FIG 2.

Lung B cells efficiently capture HDM antigens independently of their BCR specificity. A and B, BALB/c mice were sensitized intranasally with HDM on days 0, 11, and 12 and received AF647-labeled HDM on day 13. Percentages of HDM-AF647⁺ B cells, DCs, and CD4⁺ T cells in the lungs were measured on day 14. Representative fluorescence-activated cell sorting (FACS) plots (Fig 2, A) and cumulative percentages and total cell numbers (mean ± SEM) from 5 mice (Fig 2, B) are shown. C and D, C57BL/6 or BCR-transgenic MD4 mice (on C57BL/6 background) were treated intranasally with HDM or HDM-AF647 on day 0 and were analyzed 1 day later. Representative FACS plots (Fig 2, C) and percentages and geometric mean fluorescence intensity (GMFI; mean ± SEM) of lung HDM-AF647⁺ B cells from 4 mice per group (Fig 2, D) are shown. E and F, BALB/c mice were treated intranasally with OVA-AF647 on day 0 and analyzed 1 day later.

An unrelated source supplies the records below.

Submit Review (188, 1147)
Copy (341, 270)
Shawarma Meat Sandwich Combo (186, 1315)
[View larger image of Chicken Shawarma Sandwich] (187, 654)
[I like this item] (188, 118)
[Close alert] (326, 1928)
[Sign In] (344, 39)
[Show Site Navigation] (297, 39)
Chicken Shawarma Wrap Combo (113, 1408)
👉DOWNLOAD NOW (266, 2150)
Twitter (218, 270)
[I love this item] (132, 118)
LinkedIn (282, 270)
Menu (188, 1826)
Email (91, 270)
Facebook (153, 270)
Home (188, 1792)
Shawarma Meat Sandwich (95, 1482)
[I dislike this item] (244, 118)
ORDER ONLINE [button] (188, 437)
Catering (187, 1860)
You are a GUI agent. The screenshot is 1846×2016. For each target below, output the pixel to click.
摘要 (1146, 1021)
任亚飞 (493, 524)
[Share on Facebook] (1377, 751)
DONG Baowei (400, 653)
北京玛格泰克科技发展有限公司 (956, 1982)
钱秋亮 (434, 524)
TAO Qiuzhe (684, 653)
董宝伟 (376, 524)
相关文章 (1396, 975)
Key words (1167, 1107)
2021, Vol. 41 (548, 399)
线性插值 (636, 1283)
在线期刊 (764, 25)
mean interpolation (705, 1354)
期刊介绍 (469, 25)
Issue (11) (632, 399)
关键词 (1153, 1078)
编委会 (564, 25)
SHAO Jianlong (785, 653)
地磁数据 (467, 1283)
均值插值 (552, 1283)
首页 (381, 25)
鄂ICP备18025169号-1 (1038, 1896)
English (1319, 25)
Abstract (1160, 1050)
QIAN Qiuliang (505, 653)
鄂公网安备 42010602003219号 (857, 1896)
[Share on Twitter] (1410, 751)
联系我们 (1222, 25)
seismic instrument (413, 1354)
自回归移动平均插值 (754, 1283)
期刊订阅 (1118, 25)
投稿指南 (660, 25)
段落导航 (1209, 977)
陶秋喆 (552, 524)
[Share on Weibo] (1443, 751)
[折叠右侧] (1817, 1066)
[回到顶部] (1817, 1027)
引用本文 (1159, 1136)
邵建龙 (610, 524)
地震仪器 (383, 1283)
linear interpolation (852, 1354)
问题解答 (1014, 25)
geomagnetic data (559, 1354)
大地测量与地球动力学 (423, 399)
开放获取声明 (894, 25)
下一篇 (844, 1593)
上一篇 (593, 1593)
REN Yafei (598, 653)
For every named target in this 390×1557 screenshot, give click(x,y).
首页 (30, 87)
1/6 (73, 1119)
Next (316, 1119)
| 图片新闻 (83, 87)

Representative FACS plots (Fig 2, E) and percentages and total numbers of OVA-AF647⁺ cells (mean ± SEM) in lungs from 4 animals (Fig 2, F) are shown. G, BALB/c mice were treated intranasally with HDM-AF488 or OVA-AF647 plus unlabeled HDM and analyzed 1 day later. Shown is the percentage of fluorescence-positive cells (mean ± SEM) in lungs from 3 (HDM) and 4 (OVA+HDM) animals. Data are representative of at least 2 independent experiments. **P < .01 and ***P < .001.